For some though, fear is an issue. “I think the ‘Ville has an incredible music scene, but most people wouldn’t even know it was there. And some of the best artists and musicians I have met in this town remain underground because they are afraid,” says Harrison. “Face it. We are in a conservative place that is controlled by conservative government. If the true feelings of the people I know and hang out with were made known to the mass public, there would be straight pandemonium.”

And like Buttler says, Charlottesville is an easy place in which to forget your troubles, never mind those of others. Whether it is fear, a lack of motivation or something else entirely behind it, there’s no question that organization and activism are absent on even the most grassroots level. “You can usually gauge a scene by the amount of benefit shows that are coordinated,” Small Town Workers’ Mike Meadows says, pointing to Charlottesville’s relative paucity of such events.

Almost universally, those dissatisfied with the lack of social and political vitality in the Charlottesville music scene, or in the lack of a scene period, argue that the roots of malaise run deep. Music here is what it is because the City itself is a sleepy suburban dream.

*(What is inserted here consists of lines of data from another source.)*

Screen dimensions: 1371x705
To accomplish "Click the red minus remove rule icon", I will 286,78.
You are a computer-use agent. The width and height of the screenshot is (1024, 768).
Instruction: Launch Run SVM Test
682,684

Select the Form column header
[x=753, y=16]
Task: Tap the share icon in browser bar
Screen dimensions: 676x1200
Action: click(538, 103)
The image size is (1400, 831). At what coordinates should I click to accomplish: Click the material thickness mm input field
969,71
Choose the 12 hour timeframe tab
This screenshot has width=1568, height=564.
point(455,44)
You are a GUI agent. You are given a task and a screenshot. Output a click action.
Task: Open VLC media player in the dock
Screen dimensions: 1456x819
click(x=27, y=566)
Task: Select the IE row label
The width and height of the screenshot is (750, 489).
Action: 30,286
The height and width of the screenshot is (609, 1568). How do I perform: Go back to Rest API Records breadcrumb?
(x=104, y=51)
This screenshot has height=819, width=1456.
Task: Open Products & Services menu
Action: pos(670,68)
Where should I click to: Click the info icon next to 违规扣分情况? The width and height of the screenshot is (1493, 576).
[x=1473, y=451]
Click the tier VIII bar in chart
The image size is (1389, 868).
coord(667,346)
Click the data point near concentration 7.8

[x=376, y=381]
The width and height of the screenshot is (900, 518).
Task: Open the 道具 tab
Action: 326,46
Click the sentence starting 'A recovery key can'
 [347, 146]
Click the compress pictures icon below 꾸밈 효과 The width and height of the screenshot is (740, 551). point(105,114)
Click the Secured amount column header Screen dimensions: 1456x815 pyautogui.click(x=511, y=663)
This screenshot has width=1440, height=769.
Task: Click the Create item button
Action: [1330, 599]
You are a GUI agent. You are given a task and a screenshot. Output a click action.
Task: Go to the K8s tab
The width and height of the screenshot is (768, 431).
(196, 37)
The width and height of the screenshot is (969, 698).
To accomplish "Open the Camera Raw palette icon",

“The name of the game here is survival, and if that means two cars, a Federal style house in Afton, horseback riding for little Suzie and hockey downtown for Billy, so be it,” says Simon. “What are we worried about? Not a lot, and that seems to be what we’re singing about.”

Harris thinks the problem is even more deeply entrenched.

“I don’t really think that Charlottesville, bottom line, is a very socially conscious place. It has affluence, and people have leisure time and there are some liberal-like attitudes, but this was a plantation town for a long time, the same town where Thomas Jefferson owned slaves and said we were animals,” he says. “So, I don’t think this is really the place to look for social consciousness. That isn’t to say that there aren’t people who are conscious, but I don’t think there is a tradition of that, and likewise I don’t think too much of the music is socially conscious.”

Harris adds, “There are still such huge inequalities in this town and the greater community, economically as well as racially, that there is a lot yet to be done.”

If there is one constant in life though, it is change. As Charlottesville wrestles with the pains of a rapidly expanding and diversifying community, so too will its community of musicians grapple with the new and unfamiliar.

“The political and social issues of our time will always be addressed as long as there are creative minds making music, and music will continue to evolve with society and culture,” says Darrell Muller of Old School Freight Train. “Music will always reflect what is going on in the society it comes from as well as the world that encapsulates that society.”